Activity -
For the entries below, count the lines containing "Save" and give only that number.

[Material for this exercise]

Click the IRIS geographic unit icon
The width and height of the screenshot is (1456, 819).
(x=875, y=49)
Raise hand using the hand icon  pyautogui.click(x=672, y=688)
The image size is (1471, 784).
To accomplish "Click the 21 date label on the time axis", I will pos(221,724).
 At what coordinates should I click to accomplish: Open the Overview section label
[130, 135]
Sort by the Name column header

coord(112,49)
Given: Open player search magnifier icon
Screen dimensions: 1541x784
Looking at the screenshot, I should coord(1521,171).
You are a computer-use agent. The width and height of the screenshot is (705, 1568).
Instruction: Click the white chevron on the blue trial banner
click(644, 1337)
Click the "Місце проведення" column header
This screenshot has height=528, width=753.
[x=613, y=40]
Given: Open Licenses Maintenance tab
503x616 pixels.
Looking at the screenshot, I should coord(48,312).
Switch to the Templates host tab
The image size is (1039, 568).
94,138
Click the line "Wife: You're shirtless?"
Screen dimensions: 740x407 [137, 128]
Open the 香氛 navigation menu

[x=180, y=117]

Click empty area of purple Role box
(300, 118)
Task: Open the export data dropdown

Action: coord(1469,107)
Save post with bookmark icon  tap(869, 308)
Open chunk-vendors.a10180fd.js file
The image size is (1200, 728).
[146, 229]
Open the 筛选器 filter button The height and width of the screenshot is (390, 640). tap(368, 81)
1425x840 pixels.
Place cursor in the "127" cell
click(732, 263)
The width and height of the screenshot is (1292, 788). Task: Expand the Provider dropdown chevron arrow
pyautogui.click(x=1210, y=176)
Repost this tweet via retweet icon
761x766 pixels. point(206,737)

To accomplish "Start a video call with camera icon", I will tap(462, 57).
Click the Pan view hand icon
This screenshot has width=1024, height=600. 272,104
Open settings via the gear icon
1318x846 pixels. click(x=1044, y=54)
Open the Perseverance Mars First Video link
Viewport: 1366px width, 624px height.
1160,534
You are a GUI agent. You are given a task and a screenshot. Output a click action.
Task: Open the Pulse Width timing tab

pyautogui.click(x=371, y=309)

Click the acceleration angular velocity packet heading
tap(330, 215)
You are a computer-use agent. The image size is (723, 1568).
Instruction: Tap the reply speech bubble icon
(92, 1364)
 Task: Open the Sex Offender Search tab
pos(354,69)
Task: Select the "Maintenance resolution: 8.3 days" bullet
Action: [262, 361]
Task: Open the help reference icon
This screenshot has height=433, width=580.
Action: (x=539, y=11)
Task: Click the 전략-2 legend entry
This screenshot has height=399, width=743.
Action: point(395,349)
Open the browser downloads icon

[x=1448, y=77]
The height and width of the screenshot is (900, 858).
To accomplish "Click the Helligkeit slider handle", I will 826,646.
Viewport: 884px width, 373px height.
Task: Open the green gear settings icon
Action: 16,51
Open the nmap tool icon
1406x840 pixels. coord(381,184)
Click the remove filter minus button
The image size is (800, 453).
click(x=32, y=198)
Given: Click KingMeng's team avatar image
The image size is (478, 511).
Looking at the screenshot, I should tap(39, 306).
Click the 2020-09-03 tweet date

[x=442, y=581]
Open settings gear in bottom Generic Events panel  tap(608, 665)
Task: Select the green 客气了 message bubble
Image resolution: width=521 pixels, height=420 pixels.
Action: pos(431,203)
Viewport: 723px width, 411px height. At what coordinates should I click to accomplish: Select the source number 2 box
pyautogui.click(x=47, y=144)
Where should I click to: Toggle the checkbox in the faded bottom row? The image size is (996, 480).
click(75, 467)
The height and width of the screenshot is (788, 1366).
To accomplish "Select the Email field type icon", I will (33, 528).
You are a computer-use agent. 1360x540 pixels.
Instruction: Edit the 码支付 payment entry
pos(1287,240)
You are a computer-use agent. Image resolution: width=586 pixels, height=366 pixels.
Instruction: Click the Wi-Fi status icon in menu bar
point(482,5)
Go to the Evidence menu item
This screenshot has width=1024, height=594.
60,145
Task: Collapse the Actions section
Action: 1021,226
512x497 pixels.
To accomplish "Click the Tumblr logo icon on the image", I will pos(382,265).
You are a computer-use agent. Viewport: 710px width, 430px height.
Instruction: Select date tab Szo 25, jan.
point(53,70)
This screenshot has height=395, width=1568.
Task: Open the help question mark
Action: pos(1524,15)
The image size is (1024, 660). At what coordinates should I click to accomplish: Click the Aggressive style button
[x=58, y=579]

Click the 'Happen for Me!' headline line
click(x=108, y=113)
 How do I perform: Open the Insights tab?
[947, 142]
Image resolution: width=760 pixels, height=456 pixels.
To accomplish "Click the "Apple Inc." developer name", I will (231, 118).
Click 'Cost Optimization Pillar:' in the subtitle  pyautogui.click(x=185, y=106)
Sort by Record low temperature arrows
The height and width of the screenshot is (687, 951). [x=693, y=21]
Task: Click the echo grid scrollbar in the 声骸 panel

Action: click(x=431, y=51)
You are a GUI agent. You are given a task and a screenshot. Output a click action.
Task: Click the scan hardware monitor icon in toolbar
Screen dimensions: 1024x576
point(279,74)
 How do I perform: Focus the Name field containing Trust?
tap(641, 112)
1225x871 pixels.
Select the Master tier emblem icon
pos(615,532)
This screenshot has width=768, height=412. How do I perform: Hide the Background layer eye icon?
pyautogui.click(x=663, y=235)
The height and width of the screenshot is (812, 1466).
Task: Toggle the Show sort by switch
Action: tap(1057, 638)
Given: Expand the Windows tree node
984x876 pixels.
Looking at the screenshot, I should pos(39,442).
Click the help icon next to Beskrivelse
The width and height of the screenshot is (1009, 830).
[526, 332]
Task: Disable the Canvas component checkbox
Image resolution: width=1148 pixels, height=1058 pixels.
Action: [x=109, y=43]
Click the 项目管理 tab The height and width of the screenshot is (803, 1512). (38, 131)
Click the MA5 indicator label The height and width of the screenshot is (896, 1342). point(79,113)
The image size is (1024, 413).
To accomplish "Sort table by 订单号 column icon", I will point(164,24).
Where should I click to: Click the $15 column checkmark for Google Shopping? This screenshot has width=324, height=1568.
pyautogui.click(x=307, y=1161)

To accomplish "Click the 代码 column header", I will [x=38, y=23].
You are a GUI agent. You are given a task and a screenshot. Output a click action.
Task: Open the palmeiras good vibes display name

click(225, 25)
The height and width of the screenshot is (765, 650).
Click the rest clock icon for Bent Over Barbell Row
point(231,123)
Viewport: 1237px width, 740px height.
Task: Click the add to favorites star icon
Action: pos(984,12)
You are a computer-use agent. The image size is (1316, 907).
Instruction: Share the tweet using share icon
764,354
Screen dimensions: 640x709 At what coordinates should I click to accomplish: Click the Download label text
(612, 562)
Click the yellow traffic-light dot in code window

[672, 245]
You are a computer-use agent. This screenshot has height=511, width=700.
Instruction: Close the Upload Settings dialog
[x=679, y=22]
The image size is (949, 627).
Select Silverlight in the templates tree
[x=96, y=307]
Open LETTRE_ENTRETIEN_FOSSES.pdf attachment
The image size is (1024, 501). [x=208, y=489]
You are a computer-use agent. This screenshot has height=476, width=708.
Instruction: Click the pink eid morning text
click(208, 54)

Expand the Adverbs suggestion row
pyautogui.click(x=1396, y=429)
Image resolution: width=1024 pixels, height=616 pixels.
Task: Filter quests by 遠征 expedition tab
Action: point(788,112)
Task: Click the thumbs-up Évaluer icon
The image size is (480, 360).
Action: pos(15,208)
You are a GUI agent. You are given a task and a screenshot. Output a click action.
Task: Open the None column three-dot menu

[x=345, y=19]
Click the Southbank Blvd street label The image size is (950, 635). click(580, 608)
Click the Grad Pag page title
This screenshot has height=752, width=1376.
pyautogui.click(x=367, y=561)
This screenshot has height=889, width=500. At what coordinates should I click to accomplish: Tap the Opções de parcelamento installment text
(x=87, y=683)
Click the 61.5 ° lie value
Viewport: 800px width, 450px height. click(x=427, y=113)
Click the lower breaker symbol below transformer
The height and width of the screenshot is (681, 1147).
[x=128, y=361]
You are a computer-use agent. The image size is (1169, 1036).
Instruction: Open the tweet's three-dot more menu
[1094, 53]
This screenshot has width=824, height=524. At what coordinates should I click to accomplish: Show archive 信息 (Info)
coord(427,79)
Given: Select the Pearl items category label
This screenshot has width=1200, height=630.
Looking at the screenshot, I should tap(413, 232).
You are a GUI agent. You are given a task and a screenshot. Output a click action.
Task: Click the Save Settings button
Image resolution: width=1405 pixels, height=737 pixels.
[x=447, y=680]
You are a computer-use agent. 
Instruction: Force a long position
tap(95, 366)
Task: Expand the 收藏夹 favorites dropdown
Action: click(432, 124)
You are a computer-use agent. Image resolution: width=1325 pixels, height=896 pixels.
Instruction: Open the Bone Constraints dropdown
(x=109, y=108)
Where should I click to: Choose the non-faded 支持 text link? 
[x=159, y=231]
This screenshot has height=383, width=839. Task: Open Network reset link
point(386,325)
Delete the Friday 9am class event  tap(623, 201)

[/Material for this exercise]

Solution for this exercise -
2